London is often described as an urban metropolis. The war left many buildings destroyed and today tall glass buildings mix with the concrete of the 60s and the 70s alongside great St Pauls and Westminster. But among the buildings there are some great parklands to the west of London: the great Bushy Park where the deer run free and mix with the public; and even in central London there is Regent’s Park next to Primrose Hill.
But my favourite part of London is the next to Hampstead Heath or to be precise the West Heath and hidden away from main road. The entrance is down a dirt track that runs down the side of the Pergola and is often forgotten or overlooked by visitors to London. The Pergola dates back to 1904 and has been open to the public on and off since 1963. It remained open till 1971, then in 1991 restoration was restarted and today the perfectly manicured lawns and work on the gardens have come to fruition.

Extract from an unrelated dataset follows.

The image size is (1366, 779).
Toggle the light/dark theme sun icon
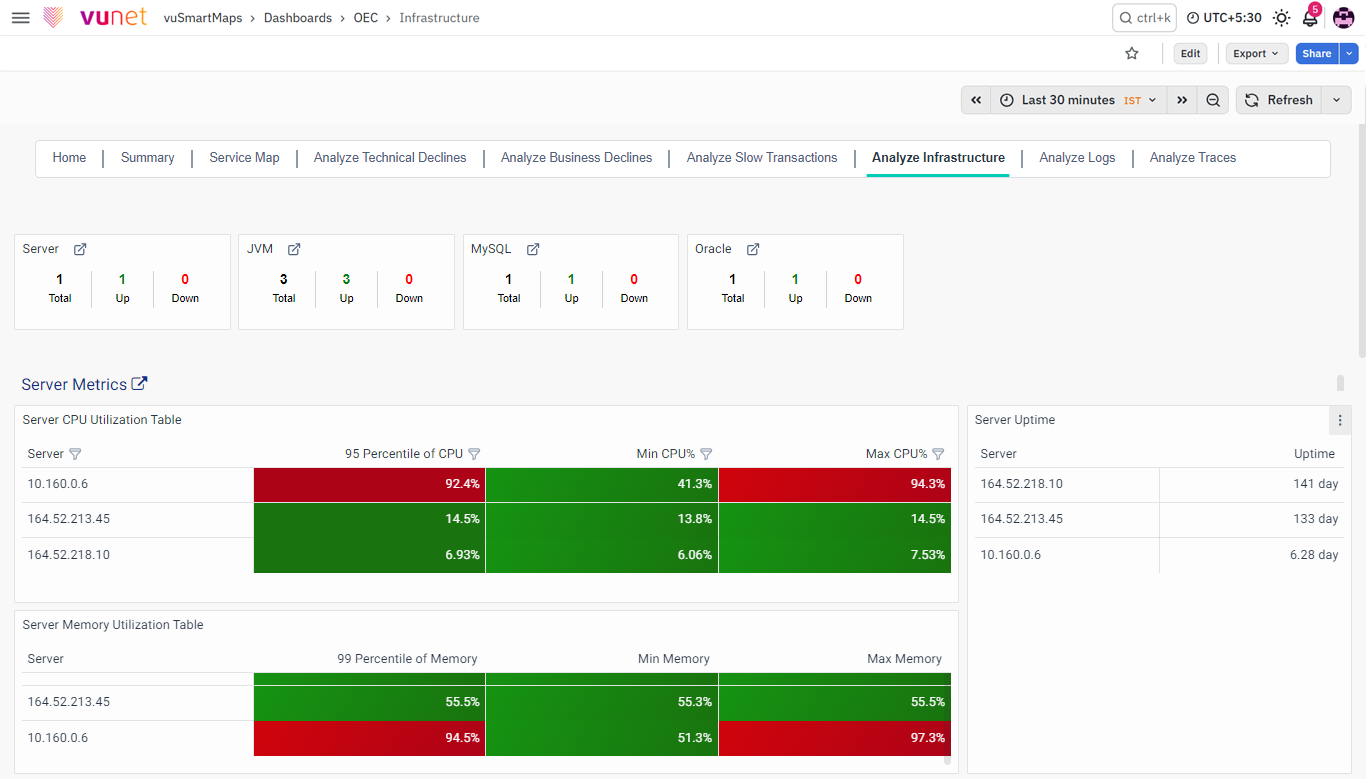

Even on the warmest of days the place has a tranquil air about it and remains one of the unspoilt parts of London. The Pergola itself is set over two floors and has a wide variety of plants including a sweet chestnut tree that is one of the parks oldest and defiantly knobbiest trees. In summer the smell of the various flowers fills the air and the vines cover the lattice covering the second floor bringing a little shade to the Pergola. In winter the Pergola has an eerily feel to it worthy of a back drop to any horror film and more often than not you find that you are the only person there. It is a complete contrast to the summer.
It is good to know that in a busy city like London a little space can still be found.